Lesetext:
* * * * *

Im Frühsommer 2019 sorgte eine Veröffentlichung des Instituts für Sexualmedizin einer südchinesischen Universität an verschiedenen Enden der Welt für Begeisterung. Sie befasste sich mit sogenannten Elektro-Meteoren sowie ihren Auswirkungen auf den Menschen. Prompt knallten in Ostafrika die Sektkorken. Und in chinesischen Bordellen. Und in isländischen Fremdenverkehrsämtern. Die beiden Letztgenannten überrollt seitdem ein Besuchersturm.

Wir werden später erklären, wie es dazu kam, und an dieser Stelle keine Tipps für ein passendes Outfit bei einem Besuch von chinesischen Bordellen geben, aber für eine Reise nach Island: Was sollte man in den Koffer packen, wenn man ein Land bereist, in dem selbst ein Apfel als Südfrucht gilt? Faustregel: abgesehen von den Skistiefeln alles, was man für einen Winterurlaub einpackt. Plus – ganz wichtig – Badehose.

* * * * *

Daten:

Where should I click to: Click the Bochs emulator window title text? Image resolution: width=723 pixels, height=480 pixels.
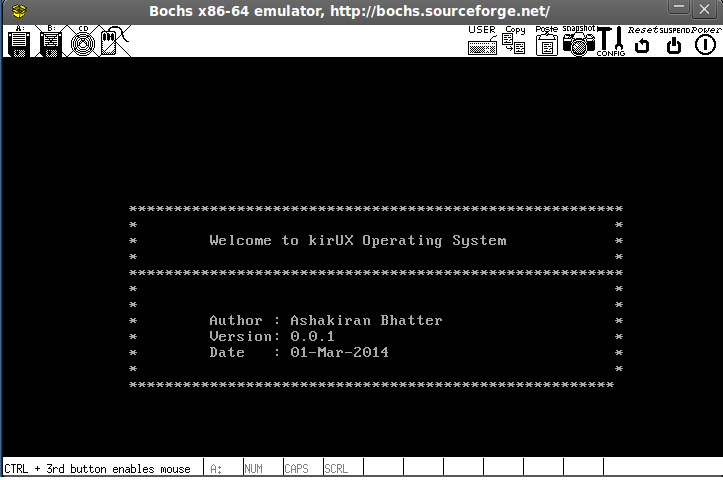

* * * * *

Aufgabe 1:
Gib aus dem Text über Elektro-Meteore wortgetreu den Abschnitt wieder, der mit den Worten "Im Frühsommer 2019" einsetzt und mit "seitdem ein Besuchersturm." schließt.
Aufgabe 2:
Beantworte zum Text über Elektro-Meteore die folgenden Fragen:
(a) Wann erschien die Veröffentlichung des Instituts für Sexualmedizin?
(b) Welche Ausrüstung für einen Winterurlaub soll man laut Faustregel nicht in den Koffer packen?
(c) Was gilt in Island laut dem Text als Südfrucht?
Die Daten stammen aus einer anderen Quelle als der Text.

Antwort 1:
Im Frühsommer 2019 sorgte eine Veröffentlichung des Instituts für Sexualmedizin einer südchinesischen Universität an verschiedenen Enden der Welt für Begeisterung. Sie befasste sich mit sogenannten Elektro-Meteoren sowie ihren Auswirkungen auf den Menschen. Prompt knallten in Ostafrika die Sektkorken. Und in chinesischen Bordellen. Und in isländischen Fremdenverkehrsämtern. Die beiden Letztgenannten überrollt seitdem ein Besuchersturm.

Antwort 2:
(a) Die Veröffentlichung erschien im Frühsommer 2019.
(b) Man soll die Skistiefel nicht einpacken.
(c) Selbst ein Apfel gilt dort als Südfrucht.